The aim of this study is to test the patency rate and safety of the accelerated streptokinase dose regimen for coronary thrombolysis compared with the conventional one. One hundred and four patients entering three hospitals up to 12 hours after the onset of definite acute myocardial infarction were randomizely treated with intravenous accelerated streptokinase dose regimen (1.5 million units/30 min) (group A, 47 cases) and conventional dose regimen (1.5 million units/60 min) (group B, 57 casese). The reperfusion rate of infarct-related arteries determined by clinical evidence of reperfusion was 76.6% (36/47) in group A VS 61.4% (35/57) in group B. There was significant difference in reperfusion rates among patients within 6 hours after the onset of chest pain: 87.9% (29/33) in group A VS 67.4 (29/43) in group B (P < 0.05).
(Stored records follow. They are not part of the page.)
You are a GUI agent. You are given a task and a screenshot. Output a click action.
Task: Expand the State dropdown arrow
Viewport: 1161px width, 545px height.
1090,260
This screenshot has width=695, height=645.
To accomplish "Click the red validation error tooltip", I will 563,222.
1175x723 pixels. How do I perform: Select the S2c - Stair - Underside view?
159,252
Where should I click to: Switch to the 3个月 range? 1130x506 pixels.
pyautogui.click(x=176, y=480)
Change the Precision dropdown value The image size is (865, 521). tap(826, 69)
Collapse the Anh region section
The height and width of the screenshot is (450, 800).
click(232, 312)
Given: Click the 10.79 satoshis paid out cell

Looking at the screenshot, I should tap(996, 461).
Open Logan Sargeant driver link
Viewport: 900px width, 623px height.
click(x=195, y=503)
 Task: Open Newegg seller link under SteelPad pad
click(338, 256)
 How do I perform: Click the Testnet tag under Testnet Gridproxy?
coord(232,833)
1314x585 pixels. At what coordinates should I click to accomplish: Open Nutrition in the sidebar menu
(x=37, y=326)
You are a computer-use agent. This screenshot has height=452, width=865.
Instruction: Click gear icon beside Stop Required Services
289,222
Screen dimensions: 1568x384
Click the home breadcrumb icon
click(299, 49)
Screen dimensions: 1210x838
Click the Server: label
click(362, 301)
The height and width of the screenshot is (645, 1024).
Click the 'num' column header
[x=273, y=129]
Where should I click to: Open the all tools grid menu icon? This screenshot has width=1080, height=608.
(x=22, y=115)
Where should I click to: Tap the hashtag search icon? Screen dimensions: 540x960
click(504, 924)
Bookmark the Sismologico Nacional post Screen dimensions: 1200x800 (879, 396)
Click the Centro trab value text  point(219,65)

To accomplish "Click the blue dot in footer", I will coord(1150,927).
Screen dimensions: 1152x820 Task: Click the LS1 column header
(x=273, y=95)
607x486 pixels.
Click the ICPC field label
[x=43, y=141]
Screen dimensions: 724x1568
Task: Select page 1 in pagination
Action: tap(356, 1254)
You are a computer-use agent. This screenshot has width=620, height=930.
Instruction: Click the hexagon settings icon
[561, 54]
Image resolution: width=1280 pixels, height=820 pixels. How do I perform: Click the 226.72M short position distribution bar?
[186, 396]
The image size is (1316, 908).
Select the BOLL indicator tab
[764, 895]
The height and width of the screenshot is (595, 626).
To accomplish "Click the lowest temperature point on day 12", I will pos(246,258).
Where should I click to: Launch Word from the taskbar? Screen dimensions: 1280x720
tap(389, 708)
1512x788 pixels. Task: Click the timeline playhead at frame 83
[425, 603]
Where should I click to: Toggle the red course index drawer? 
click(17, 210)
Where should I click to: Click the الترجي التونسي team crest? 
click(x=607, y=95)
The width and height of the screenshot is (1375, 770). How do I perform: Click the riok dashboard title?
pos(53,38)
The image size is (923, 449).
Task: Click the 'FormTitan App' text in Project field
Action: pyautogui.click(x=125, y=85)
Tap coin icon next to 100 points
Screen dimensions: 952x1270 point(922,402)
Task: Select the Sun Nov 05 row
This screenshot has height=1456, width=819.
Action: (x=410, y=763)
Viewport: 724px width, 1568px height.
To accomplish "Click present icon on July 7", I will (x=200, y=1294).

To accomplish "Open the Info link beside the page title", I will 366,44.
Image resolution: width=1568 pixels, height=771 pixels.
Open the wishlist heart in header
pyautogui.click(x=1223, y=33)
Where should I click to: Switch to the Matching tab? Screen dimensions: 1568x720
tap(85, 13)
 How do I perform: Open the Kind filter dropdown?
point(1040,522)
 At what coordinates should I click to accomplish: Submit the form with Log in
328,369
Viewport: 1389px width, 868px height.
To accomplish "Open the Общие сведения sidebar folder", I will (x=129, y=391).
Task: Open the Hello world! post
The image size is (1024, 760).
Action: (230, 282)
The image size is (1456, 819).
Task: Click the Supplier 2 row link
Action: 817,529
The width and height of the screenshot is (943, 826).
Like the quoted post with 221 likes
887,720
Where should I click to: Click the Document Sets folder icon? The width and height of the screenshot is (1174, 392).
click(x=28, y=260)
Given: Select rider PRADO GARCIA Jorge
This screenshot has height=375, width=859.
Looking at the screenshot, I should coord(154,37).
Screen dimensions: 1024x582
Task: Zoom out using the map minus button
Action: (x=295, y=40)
The incidence of mild bleeding, allergic reaction, hypotension was 12.8% (6/47), 4.3% (2/47), 12.8 (6/47) respectively in group A vs 21.1 (12/57), 3.5 (2/57), 17.5% (10/57) respectively in group B. Compared to conventional dose regimen, intravenous accelerated streptokinase dose regimen for coronary thrombolysis seems to improve reperfusion rate markedly without increasing adverse events such as bleeding, allergic reaction and hypotension. It suggests that accelerated streptokinase therapy deserves more extensive investigation.